* _Actividades_
A. Transcribe de la crítica de '1917' el pasaje que va desde "5 Butacas de" hasta "perdición y Skyfall.".
B. Según la crítica de '1917', ¿cómo se llaman los dos soldados a los que sigue la película?
C. De acuerdo con la crítica de '1917', ¿por qué la misión de los dos soldados resulta casi imposible? Explícalo en una a tres oraciones.

* _Texto proporcionado_
______

'1917': Los horrores de la guerra

'1917': Los horrores de la guerra

5 Butacas de 5

No deja de ser llamativa la sequía de películas bélicas en la época que atravesamos. Al igual que el western o el musical, se ha convertido en un género desterrado. Pero cuando aparecen, llegan con fuerza -desde El libro negro (2006) hasta Dunkerque (2017)-. Ahora es el turno de Sam Mendes, director que adquirió un prestigio absoluto con su debut American Beauty y que posteriormente mantuvo una trayectoria muy interesante con Revolutionary Road, Camino a la perdición y Skyfall.

Su última película, 1917, transporta al espectador a la Primera Guerra Mundial para seguir a dos soldados, Blake y Schofield, en una misión casi imposible: la entrega de un mensaje de vital importancia que evitará un ataque mortífero contra sus hombres. ¿El problema? Que tendrán que atravesar territorio enemigo y, además, se trata de una carrera contrarreloj.

______

* _Segmento de datos_

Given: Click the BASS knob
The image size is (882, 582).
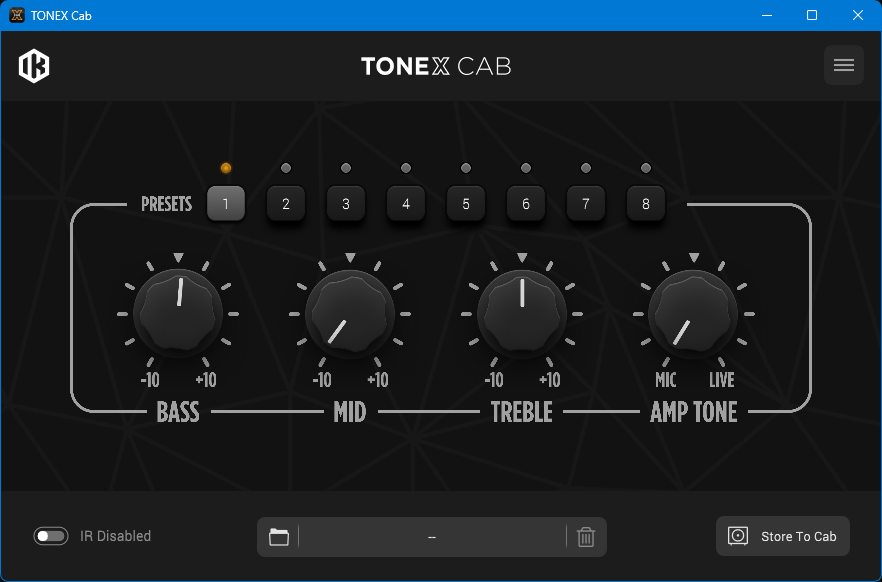Looking at the screenshot, I should 178,314.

______

* _Respuestas en orden_
A.
5 Butacas de 5

No deja de ser llamativa la sequía de películas bélicas en la época que atravesamos. Al igual que el western o el musical, se ha convertido en un género desterrado. Pero cuando aparecen, llegan con fuerza -desde El libro negro (2006) hasta Dunkerque (2017)-. Ahora es el turno de Sam Mendes, director que adquirió un prestigio absoluto con su debut American Beauty y que posteriormente mantuvo una trayectoria muy interesante con Revolutionary Road, Camino a la perdición y Skyfall.

B. Blake y Schofield.

C. Los soldados deben entregar un mensaje que evitará un ataque mortífero contra sus hombres. La misión resulta casi imposible porque tienen que atravesar territorio enemigo y, además, se trata de una carrera contrarreloj.